2 Aux termes de l’article 7 du règlement no 1612/68:

«1.   Le travailleur ressortissant d’un État membre ne peut, sur le territoire des autres États membres, être, en raison de sa nationalité, traité différemment des travailleurs nationaux, pour toutes conditions d’emploi et de travail, notamment en matière de rémunération, de licenciement, et de réintégration professionnelle ou de réemploi s’il est tombé en chômage.

2.   Il y bénéficie des mêmes avantages sociaux et fiscaux que les travailleurs nationaux.

[...]»

3 L’article 12 du règlement no 1612/68 dispose:

«Les enfants d’un ressortissant d’un État membre qui est ou a été employé sur le territoire d’un autre État membre sont admis aux cours d’enseignement général, d’apprentissage et de formation professionnelle dans les mêmes conditions que les ressortissants de cet État, si ces enfants résident sur son territoire.

Les États membres encouragent les initiatives permettant à ces enfants de suivre les cours précités dans les meilleures conditions.»

MATÉRIEL FOURNI
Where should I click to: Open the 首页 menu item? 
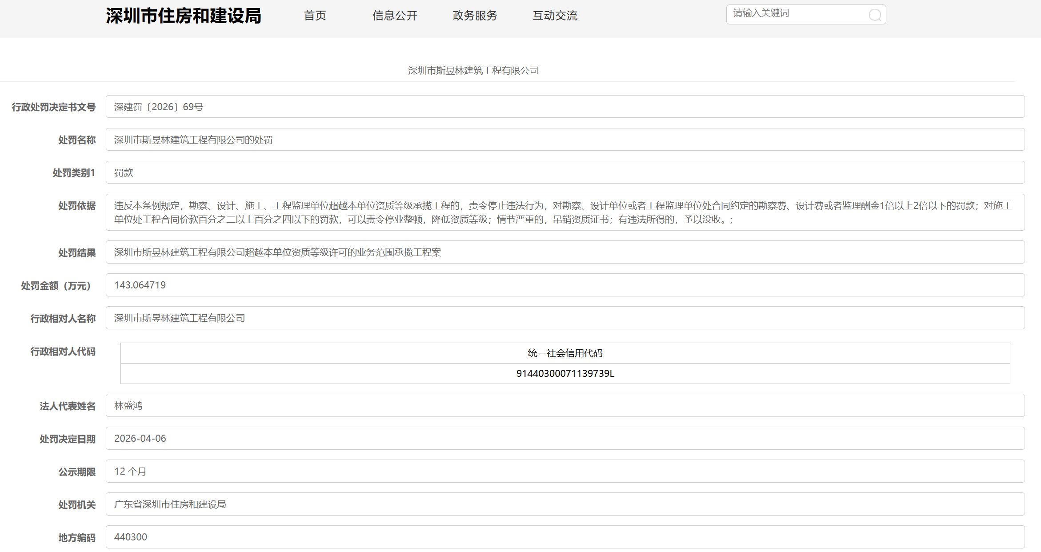[315, 16]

CONSIGNE DONNÉE
Recopiez mot pour mot un passage de l'extrait de page sur le règlement no 1612/68. Commencez aux mots "2.   Il y bénéficie" et arrêtez-vous après "sur son territoire.".

RÉPONSE ATTENDUE
2.   Il y bénéficie des mêmes avantages sociaux et fiscaux que les travailleurs nationaux.

[...]»

3 L’article 12 du règlement no 1612/68 dispose:

«Les enfants d’un ressortissant d’un État membre qui est ou a été employé sur le territoire d’un autre État membre sont admis aux cours d’enseignement général, d’apprentissage et de formation professionnelle dans les mêmes conditions que les ressortissants de cet État, si ces enfants résident sur son territoire.